■ Work to complete
Keyword search on "Практиков": report each line of the records that contains it.

■ Data entries
☆ ☆ ☆ ☆ ☆
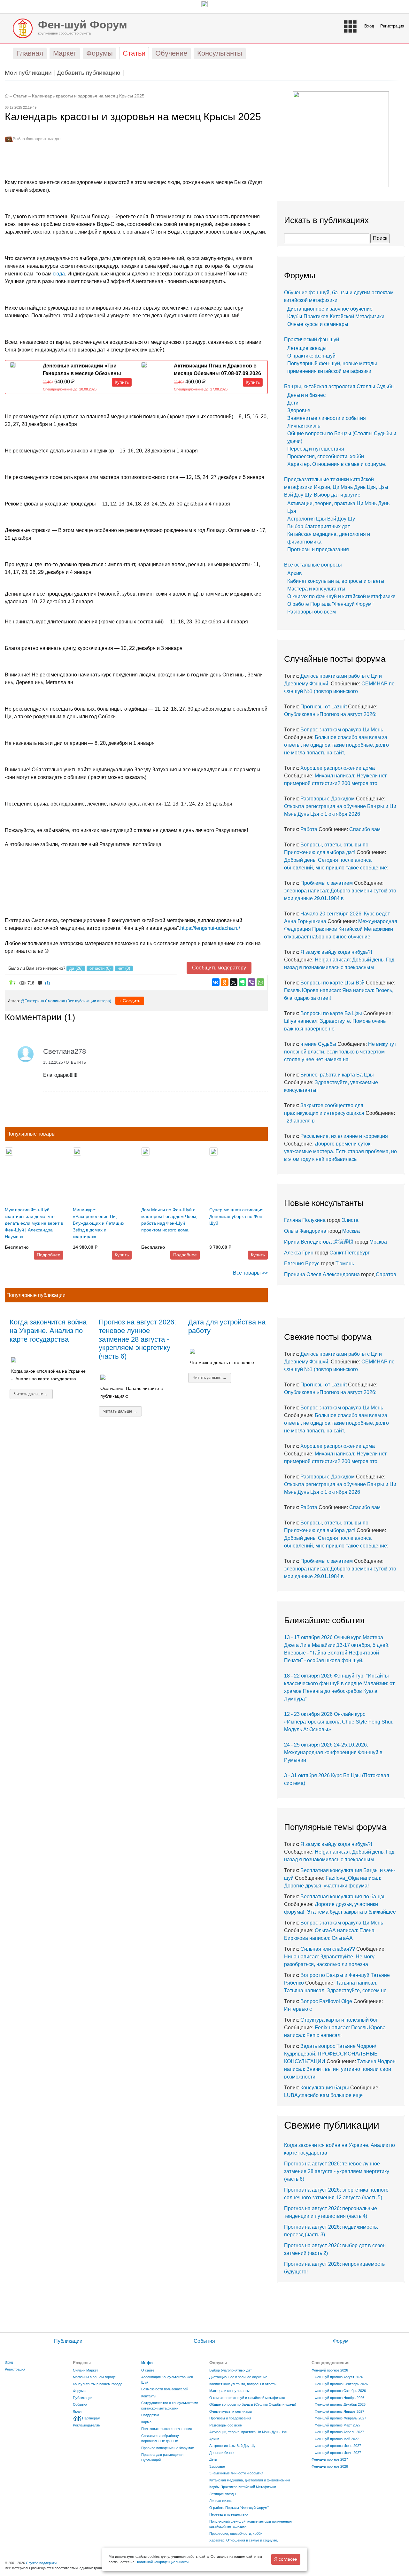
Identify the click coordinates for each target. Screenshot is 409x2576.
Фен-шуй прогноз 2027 (330, 2459)
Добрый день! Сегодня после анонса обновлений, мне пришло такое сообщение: (336, 860)
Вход (369, 26)
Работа (308, 829)
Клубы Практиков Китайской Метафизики (335, 316)
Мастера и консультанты (316, 588)
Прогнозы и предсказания (318, 549)
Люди (77, 2411)
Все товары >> (250, 1273)
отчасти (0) (100, 968)
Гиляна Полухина (305, 1220)
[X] (233, 982)
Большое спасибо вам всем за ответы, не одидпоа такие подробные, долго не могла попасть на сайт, (336, 745)
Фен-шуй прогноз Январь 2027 (339, 2411)
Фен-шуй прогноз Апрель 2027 (339, 2432)
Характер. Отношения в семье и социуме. (336, 464)
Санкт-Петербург (349, 1252)
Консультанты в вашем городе (97, 2384)
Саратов (386, 1274)
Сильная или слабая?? (327, 1949)
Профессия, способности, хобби (325, 456)
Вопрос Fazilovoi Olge (326, 2001)
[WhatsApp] (260, 982)
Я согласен (285, 2559)
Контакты (148, 2396)
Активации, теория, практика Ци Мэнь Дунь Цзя (248, 2432)
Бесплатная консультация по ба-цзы (343, 1896)
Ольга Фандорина (305, 1231)
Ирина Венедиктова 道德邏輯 (318, 1242)
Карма (146, 2422)
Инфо (147, 2362)
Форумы (79, 2391)
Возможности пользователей (164, 2389)
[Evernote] (242, 982)
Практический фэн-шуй (311, 339)
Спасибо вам (365, 829)
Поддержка (150, 2415)
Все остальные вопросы (313, 564)
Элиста (350, 1220)
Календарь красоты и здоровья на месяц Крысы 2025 (88, 96)
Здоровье (298, 410)
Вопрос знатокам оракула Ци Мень (341, 729)
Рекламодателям (87, 2425)
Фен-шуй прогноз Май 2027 (337, 2439)
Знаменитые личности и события (326, 418)
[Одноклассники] (224, 982)
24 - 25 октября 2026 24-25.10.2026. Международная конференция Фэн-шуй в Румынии (333, 1752)
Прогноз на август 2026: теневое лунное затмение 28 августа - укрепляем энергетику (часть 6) (137, 1339)
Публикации (68, 2341)
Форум (341, 2341)
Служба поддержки (41, 2563)
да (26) (75, 968)
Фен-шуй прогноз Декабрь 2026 (340, 2404)
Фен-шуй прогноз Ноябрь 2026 (339, 2398)
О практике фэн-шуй (311, 356)
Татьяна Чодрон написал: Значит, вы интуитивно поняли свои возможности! (340, 2069)
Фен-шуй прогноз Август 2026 (339, 2377)
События (204, 2341)
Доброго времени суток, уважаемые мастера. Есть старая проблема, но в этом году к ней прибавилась (340, 1151)
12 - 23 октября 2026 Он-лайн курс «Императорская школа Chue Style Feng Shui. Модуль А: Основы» (338, 1721)
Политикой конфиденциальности (162, 2562)
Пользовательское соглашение (166, 2429)
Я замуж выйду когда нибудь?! (336, 952)
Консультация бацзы (324, 2087)
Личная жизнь (303, 425)
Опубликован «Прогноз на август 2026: (330, 714)
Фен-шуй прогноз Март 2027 (337, 2425)
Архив (294, 573)
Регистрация (392, 26)
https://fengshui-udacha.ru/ (210, 928)
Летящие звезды (307, 348)
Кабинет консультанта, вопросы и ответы (335, 581)
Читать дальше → (31, 1394)
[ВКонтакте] (216, 982)
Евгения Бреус (302, 1263)
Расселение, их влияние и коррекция (344, 1136)
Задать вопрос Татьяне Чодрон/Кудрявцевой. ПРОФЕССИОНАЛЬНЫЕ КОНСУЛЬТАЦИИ (331, 2053)
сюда (59, 273)
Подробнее (48, 1254)
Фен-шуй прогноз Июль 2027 (338, 2453)
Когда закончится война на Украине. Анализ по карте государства (48, 1330)
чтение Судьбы (318, 1044)
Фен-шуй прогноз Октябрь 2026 (340, 2391)
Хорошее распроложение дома (337, 768)
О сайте (147, 2370)
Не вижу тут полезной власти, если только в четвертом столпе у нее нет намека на (340, 1051)
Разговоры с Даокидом (327, 798)
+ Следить (129, 1000)
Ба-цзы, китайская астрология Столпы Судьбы (339, 386)
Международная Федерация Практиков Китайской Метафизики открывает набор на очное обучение (340, 929)
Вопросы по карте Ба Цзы (331, 1013)
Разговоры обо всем (311, 611)
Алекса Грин (298, 1252)
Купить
☆ ☆ ☆ ☆ ☆
■ Answer
Клубы Практиков Китайской Метафизики (335, 316)
Международная Федерация Практиков Китайской Метафизики открывает набор на очное обучение (340, 929)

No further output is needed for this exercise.